■ To do:
List each line of the material below in which the word "want" appears, copying every such line in full.
═════ Supplied records ═════
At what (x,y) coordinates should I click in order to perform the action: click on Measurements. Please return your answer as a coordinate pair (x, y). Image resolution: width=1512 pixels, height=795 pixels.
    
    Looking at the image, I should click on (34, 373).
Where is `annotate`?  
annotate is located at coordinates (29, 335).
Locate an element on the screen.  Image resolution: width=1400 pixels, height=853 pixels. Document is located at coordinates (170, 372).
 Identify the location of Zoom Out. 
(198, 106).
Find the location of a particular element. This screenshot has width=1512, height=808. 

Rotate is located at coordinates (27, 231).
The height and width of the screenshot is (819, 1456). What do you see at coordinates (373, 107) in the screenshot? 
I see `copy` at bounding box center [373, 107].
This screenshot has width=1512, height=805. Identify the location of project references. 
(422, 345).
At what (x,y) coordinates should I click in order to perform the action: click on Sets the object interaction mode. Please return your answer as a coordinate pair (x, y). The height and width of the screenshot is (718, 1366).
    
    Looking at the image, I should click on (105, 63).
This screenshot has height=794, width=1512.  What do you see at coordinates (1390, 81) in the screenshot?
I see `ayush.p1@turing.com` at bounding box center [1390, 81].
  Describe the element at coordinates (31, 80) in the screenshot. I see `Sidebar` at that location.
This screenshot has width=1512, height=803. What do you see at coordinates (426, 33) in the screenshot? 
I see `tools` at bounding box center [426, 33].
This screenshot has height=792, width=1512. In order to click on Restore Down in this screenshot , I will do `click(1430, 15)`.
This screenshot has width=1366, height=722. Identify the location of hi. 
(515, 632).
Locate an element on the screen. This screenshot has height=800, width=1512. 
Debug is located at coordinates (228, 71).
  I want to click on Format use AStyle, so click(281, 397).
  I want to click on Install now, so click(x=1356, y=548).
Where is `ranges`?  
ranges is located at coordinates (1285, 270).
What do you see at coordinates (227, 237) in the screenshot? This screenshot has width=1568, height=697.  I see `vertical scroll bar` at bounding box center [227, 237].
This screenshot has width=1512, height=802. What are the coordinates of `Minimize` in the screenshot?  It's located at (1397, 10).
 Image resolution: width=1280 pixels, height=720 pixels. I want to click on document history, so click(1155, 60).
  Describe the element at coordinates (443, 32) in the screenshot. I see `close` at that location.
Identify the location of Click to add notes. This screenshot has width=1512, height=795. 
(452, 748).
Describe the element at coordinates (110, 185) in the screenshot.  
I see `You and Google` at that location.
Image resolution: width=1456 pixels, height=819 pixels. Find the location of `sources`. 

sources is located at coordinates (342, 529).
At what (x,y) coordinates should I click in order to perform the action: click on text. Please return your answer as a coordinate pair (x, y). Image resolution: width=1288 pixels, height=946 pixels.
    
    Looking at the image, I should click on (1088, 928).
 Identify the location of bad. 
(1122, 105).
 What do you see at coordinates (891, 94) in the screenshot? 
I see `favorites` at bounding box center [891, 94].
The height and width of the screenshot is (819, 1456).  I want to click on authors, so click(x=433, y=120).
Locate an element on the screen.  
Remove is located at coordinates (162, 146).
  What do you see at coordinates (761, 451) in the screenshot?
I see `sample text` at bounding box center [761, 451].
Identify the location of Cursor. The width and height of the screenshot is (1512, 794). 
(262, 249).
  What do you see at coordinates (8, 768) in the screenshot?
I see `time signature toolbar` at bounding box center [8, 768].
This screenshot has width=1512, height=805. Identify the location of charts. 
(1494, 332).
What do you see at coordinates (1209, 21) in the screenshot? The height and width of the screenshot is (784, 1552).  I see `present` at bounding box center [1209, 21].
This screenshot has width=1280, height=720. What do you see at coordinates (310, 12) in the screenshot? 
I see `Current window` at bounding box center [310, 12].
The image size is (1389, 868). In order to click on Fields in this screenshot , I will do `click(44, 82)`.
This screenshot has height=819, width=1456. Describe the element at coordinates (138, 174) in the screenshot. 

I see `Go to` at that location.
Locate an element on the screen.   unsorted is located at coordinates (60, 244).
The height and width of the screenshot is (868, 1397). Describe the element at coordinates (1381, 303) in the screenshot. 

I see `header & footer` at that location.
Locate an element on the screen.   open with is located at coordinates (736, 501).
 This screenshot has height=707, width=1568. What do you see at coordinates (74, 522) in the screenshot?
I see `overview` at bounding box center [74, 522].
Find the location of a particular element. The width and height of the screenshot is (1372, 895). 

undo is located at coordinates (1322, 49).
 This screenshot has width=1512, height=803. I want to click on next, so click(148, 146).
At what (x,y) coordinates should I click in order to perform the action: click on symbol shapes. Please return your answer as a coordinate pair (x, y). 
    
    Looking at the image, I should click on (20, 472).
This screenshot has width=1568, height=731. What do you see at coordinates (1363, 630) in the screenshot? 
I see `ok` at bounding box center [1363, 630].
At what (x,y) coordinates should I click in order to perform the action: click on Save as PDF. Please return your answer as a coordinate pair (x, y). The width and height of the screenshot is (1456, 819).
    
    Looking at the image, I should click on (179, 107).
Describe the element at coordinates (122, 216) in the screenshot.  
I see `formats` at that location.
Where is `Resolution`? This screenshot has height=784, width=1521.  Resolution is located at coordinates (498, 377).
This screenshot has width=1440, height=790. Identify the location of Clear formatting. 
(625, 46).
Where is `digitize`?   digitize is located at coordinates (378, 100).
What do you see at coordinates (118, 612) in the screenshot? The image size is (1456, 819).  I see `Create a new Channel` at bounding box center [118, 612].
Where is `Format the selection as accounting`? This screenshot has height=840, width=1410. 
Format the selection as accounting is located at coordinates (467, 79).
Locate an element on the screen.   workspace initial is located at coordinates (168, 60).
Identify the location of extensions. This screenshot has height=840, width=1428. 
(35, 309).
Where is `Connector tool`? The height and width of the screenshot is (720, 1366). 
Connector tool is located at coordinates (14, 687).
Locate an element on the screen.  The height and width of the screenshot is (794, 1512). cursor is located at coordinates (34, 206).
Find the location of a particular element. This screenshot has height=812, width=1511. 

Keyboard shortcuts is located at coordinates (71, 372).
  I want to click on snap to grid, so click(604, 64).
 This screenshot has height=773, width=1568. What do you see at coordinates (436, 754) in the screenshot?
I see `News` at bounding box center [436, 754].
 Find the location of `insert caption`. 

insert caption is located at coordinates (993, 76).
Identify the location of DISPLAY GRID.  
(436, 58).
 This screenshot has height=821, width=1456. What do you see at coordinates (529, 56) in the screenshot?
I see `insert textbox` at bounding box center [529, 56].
═════
■ Output for this exercise:
  I want to click on Format use AStyle, so click(281, 397).
  I want to click on Install now, so click(x=1356, y=548).
 Image resolution: width=1280 pixels, height=720 pixels. I want to click on document history, so click(1155, 60).
The height and width of the screenshot is (819, 1456).  I want to click on authors, so click(x=433, y=120).
 This screenshot has width=1512, height=803. I want to click on next, so click(148, 146).
  I want to click on snap to grid, so click(604, 64).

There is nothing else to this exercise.